[AVAILABLE RECORDS]
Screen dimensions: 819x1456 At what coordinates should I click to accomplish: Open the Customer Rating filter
--
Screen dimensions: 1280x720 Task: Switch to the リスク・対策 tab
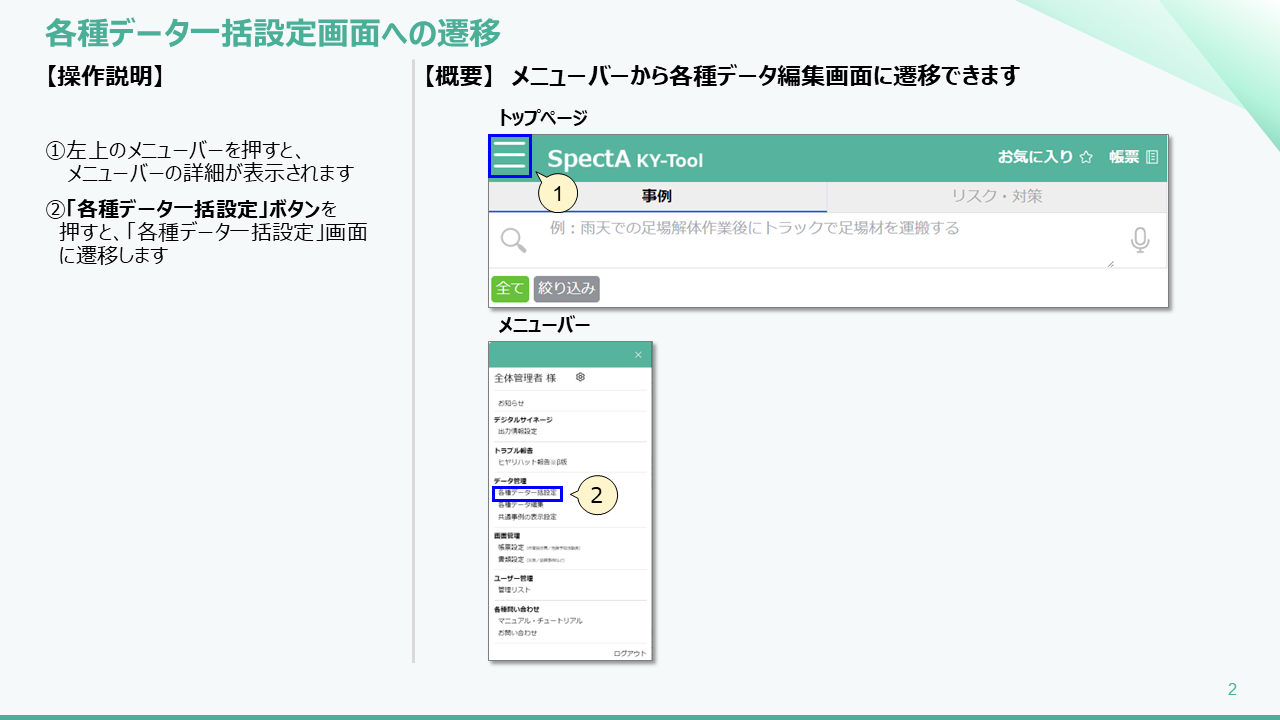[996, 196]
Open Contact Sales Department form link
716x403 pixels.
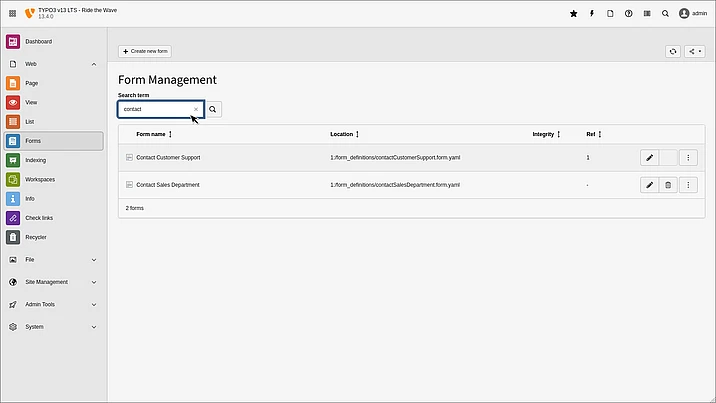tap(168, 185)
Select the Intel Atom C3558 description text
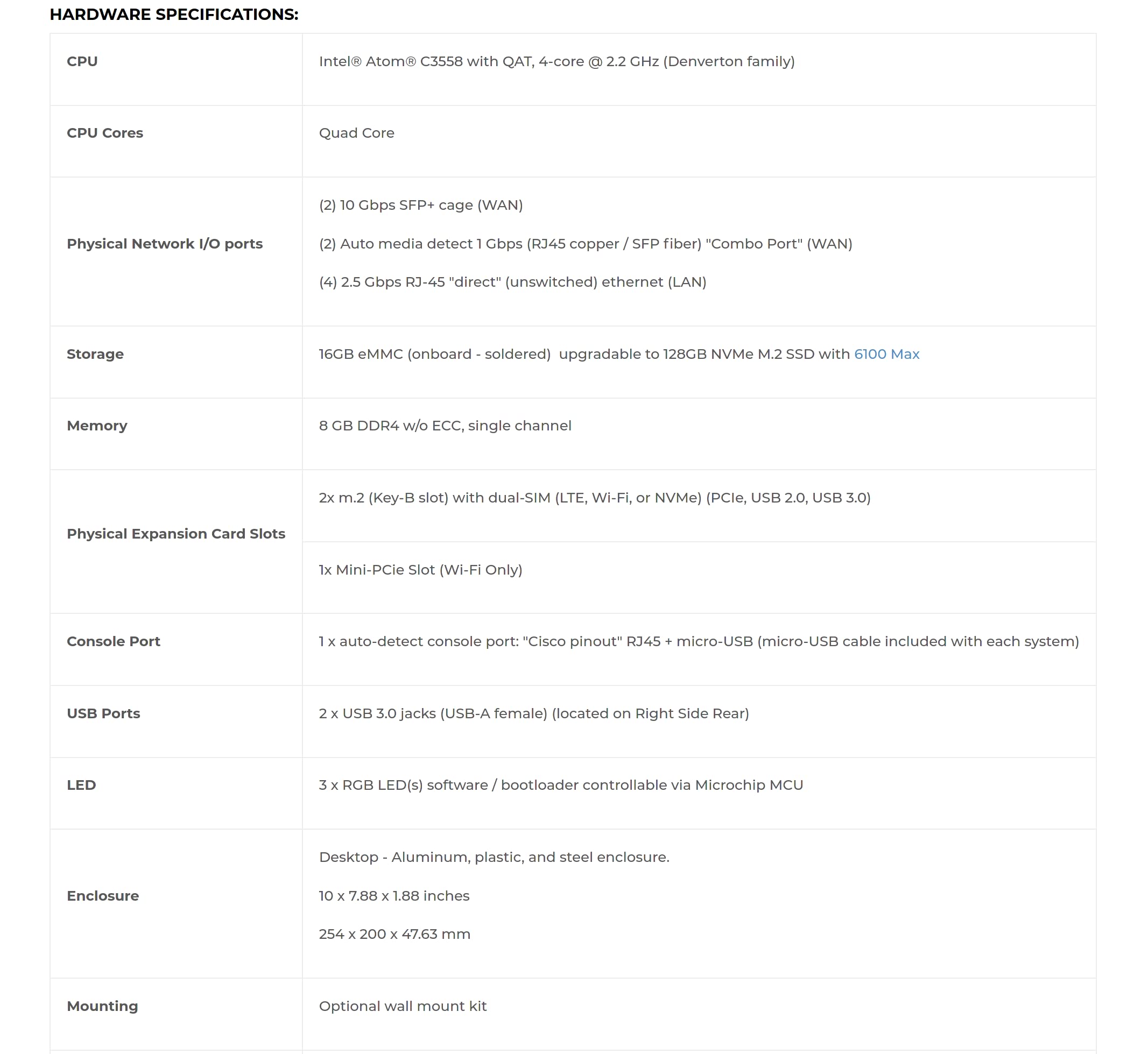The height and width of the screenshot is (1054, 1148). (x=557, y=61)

[YOUR GOAL] Check each line of the material for the string "Open" and say how many lines have it. Give the number only.

[SOLUTION FOR THIS PROBLEM] 2